On Shotgun: Nor could I write about the pulled pork bun, so sweet and dense, nor the perfect half-rack of baby back ribs, so perfectly judged that each bone came off the ribcage with just the right amount of tender lean and fat adhering to it: pink and grey and gold, the hint of wood but not of carbon, molasses, the sour-sweet ghost of vinegar … The water rolled from my tongue as from a tap and shorted out my laptop, so I gave up writing and booked again for the following evening.

On Bandol: It was just so Chelsea, so very, very Chelsea: a couple of old men in mustard cords drinking red wine at the empty bar, a pretty French girl new to waitressing, a fairy-lit olive tree in the middle of the floor (“It’s just like San Lorenzo!” said Esther, who used to get taken there on dates by chinless finance boys in loafers before I arrived to rescue her), and food that, while edible enough, certainly won’t trouble the morning saliva glands of a hungry writer.

 

The Observer’s Jay Rayner heads away from the smoke up to St Andrews. Unfortunately the restaurant he really wanted to review the East Pier Smokehouse in St Monans is now closed until April 2016, so he has to make do with the Seafood Restaurant in St Andrews. From the well-heeled clientele to the price tags they inspire, this really isn’t Jay’s kinda place.
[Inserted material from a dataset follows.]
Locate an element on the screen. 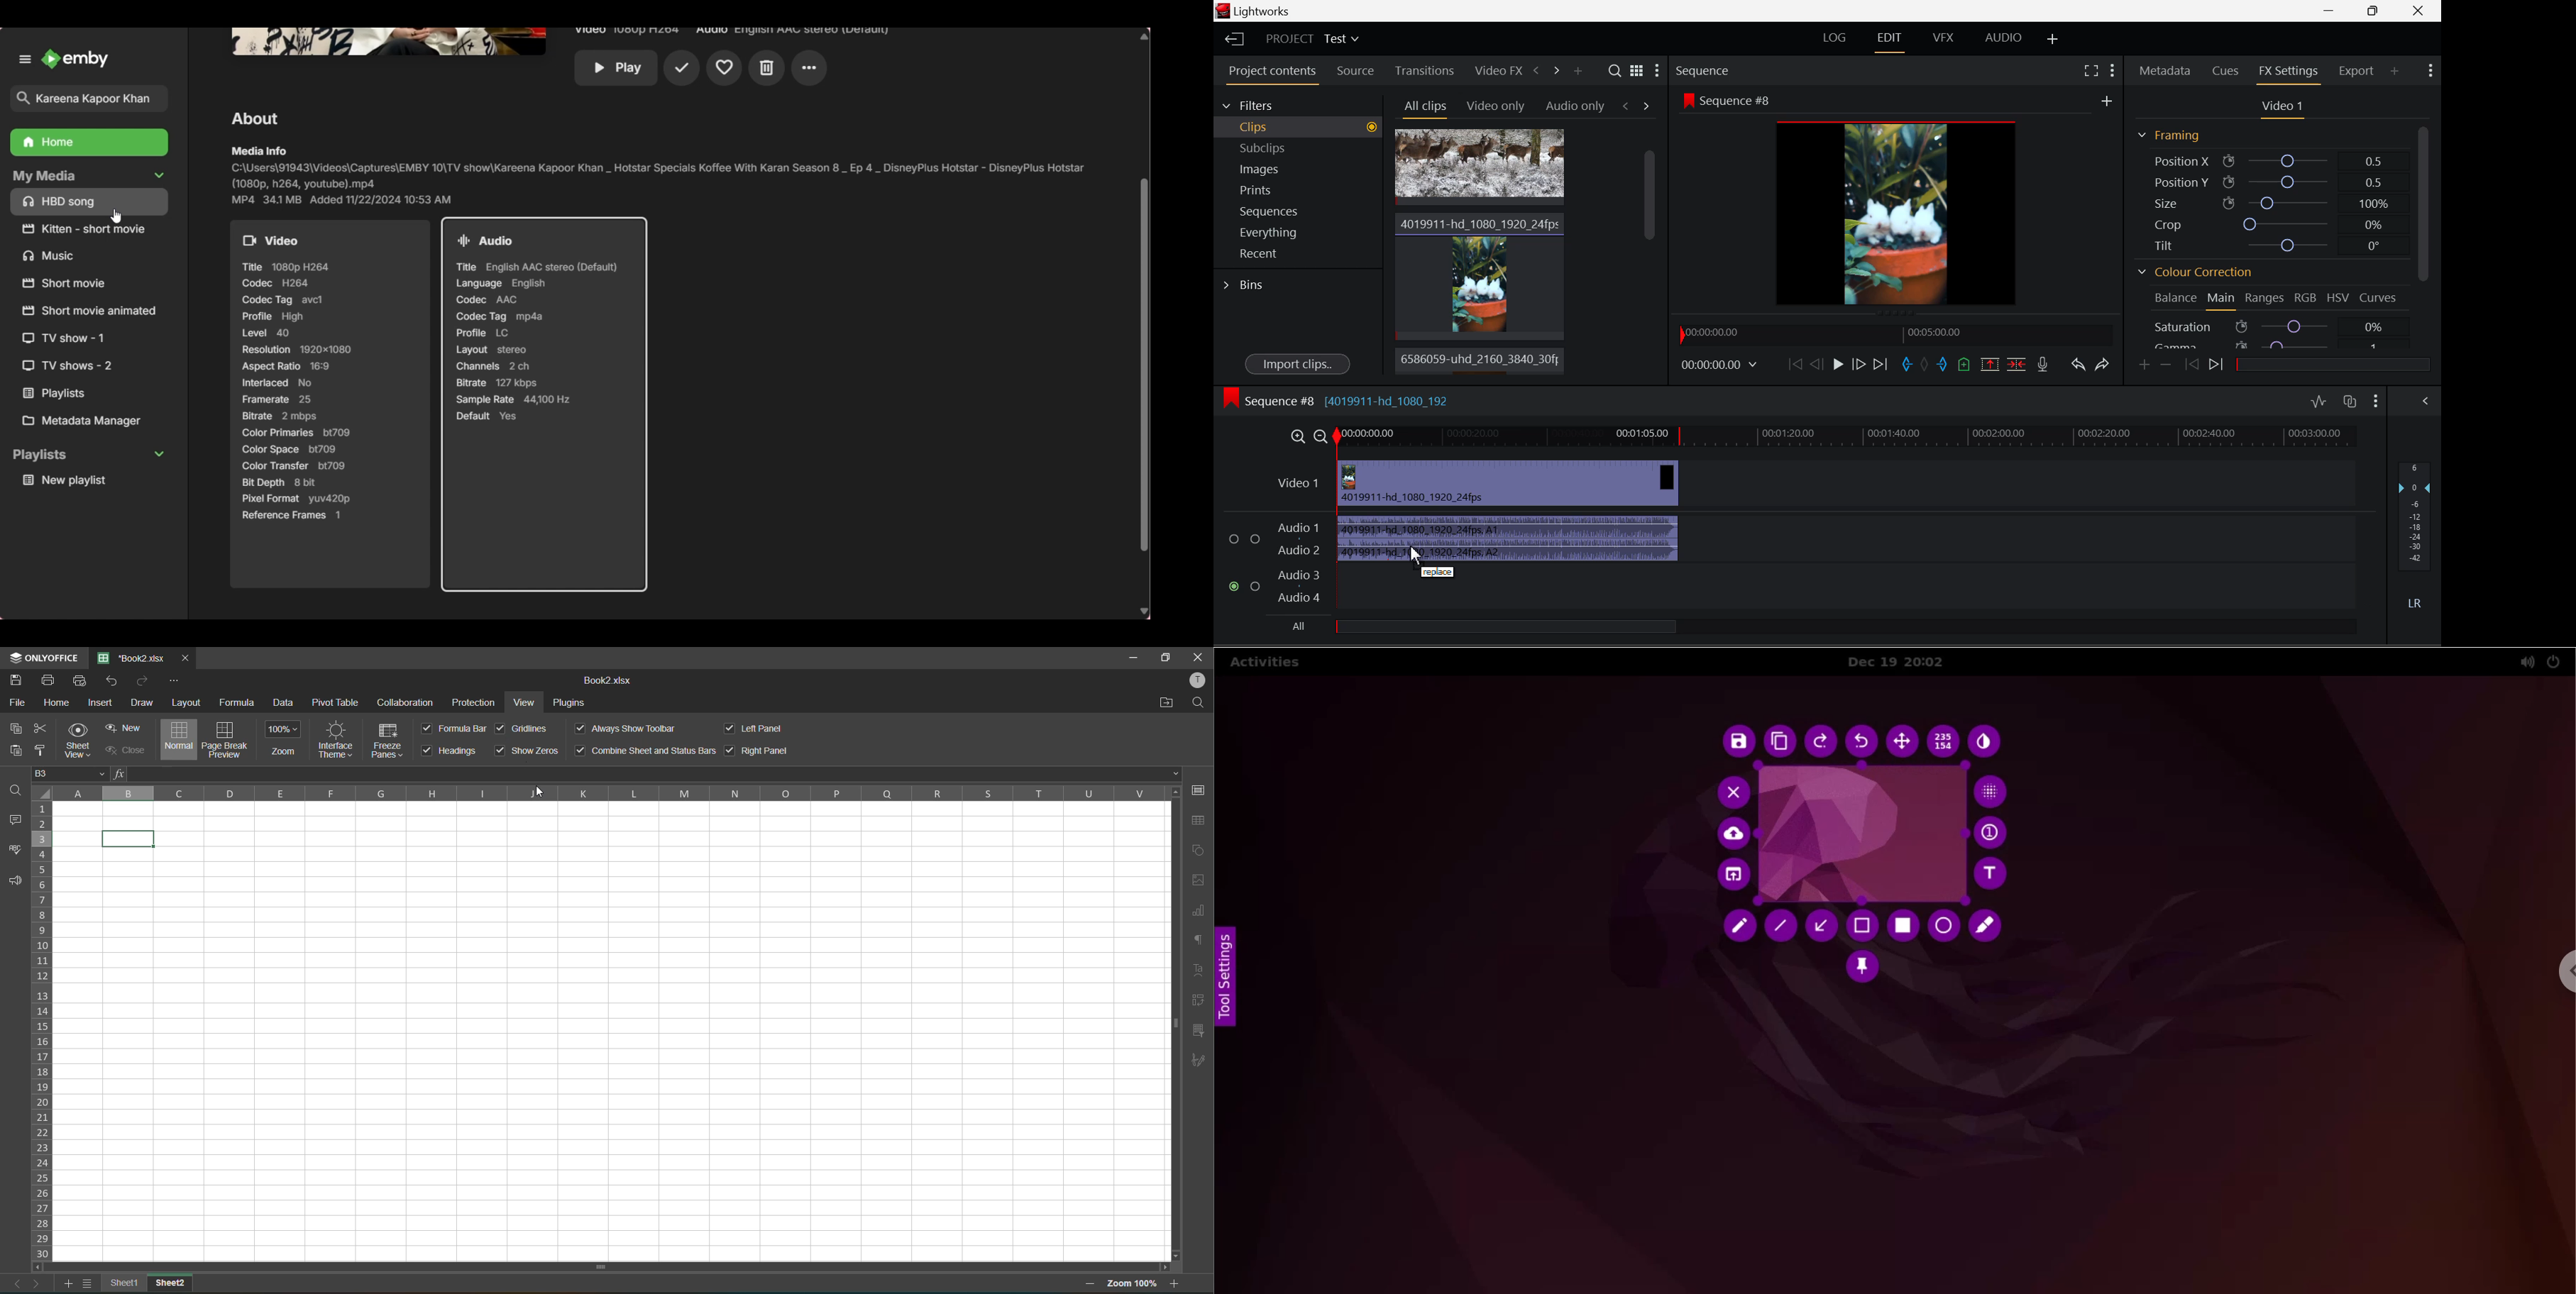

We share just one dessert, a banana cheesecake, and it’s fine. But I cannot see how it justifies the £10 price tag that comes with moving from two courses to three. I anaesthetise myself with expensive glasses of Albariño and brood on the fact that really, with restaurants like this, it doesn’t matter what the hell I say. They have their audience. This leaky ship will sail on regardless.

 

And Fay Maschler reviews Bloomsbury’s recently launched Noble Rot. As one might expect from Mark Andrew and Dan Keeling (the duo behind Noble Rot magazine) there is a big emphasis on wine here, with a very good selection by the glass. But as the Evening Standard’s critic discovers, the food from Whistable’s The Sportsman ex-chef Paul Weaver ain’t half bad either…
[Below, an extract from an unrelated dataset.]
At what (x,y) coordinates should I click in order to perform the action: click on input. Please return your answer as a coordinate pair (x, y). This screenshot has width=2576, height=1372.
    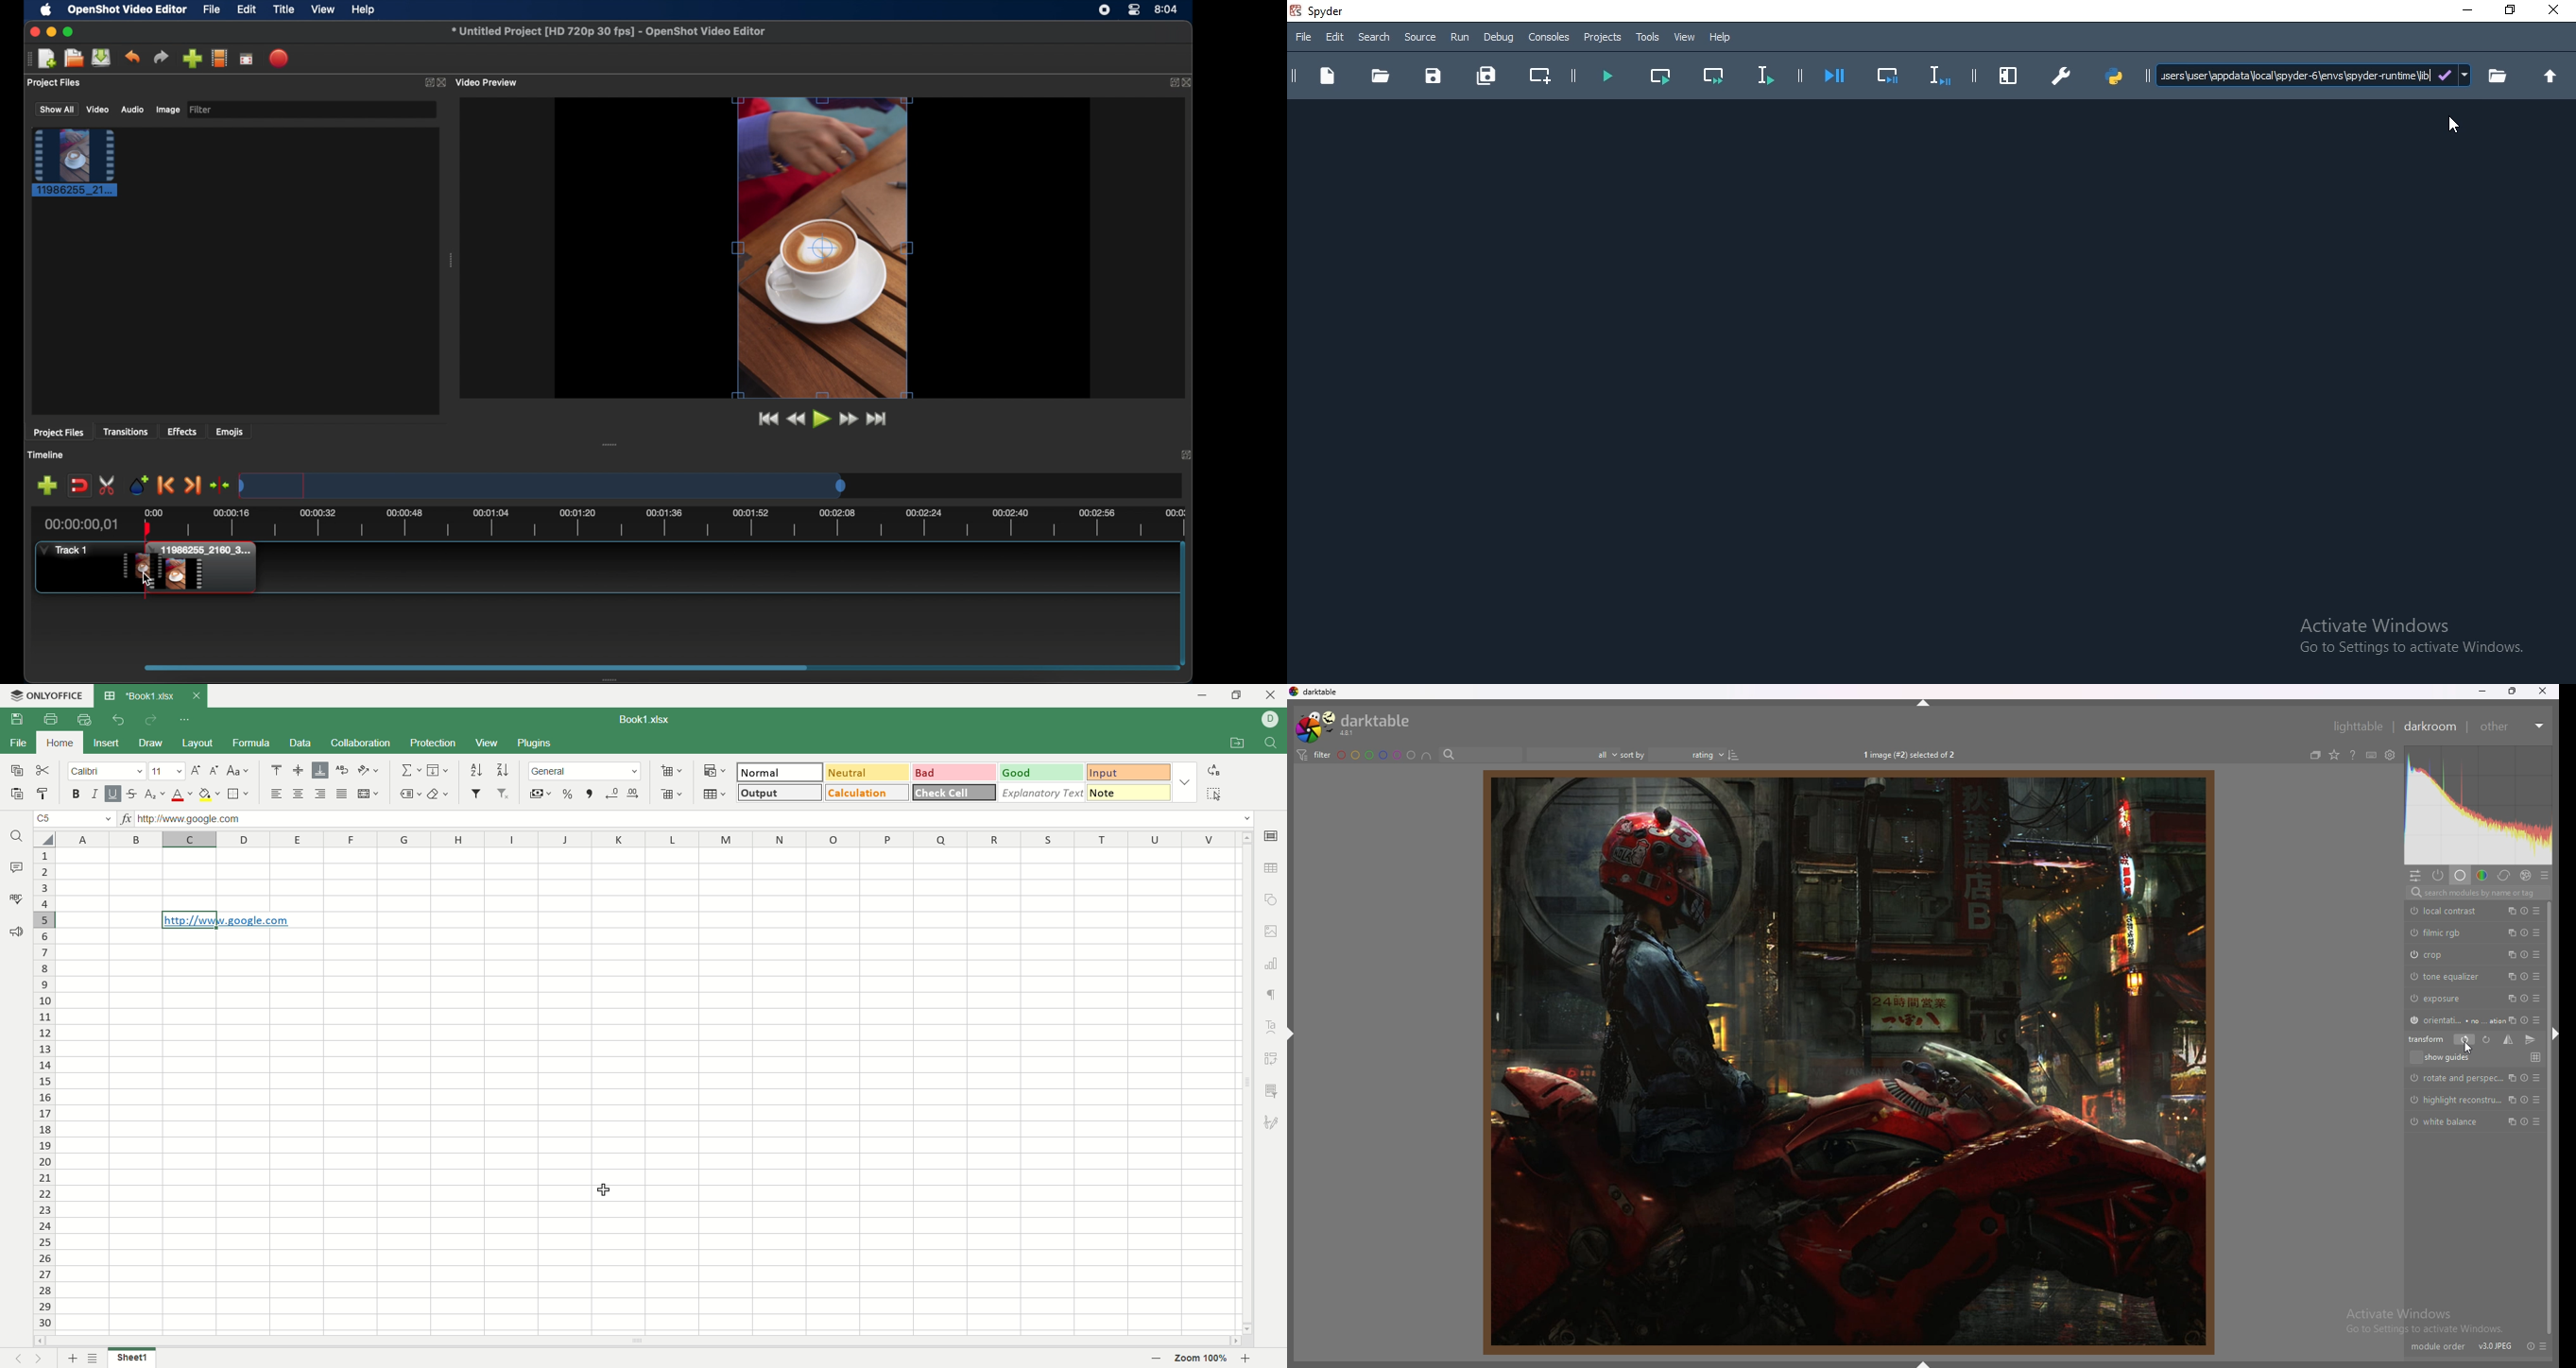
    Looking at the image, I should click on (1130, 773).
The menu is short and mined with clues as to the chef’s heritage. Superb homemade soda bread and focaccia is grouped with sourdough from Hedone (the best) and served with home-churned butter. That emblem of fishy simplicity, slip sole — its skeleton the image for every cartoon of a cat polishing off a fish — is served at The Sportsman with seaweed butter, here with smoked butter. The flesh, easy to separate, is surprisingly dense and sumptuous, with the kick of red pepper just what it needs to avoid complacency.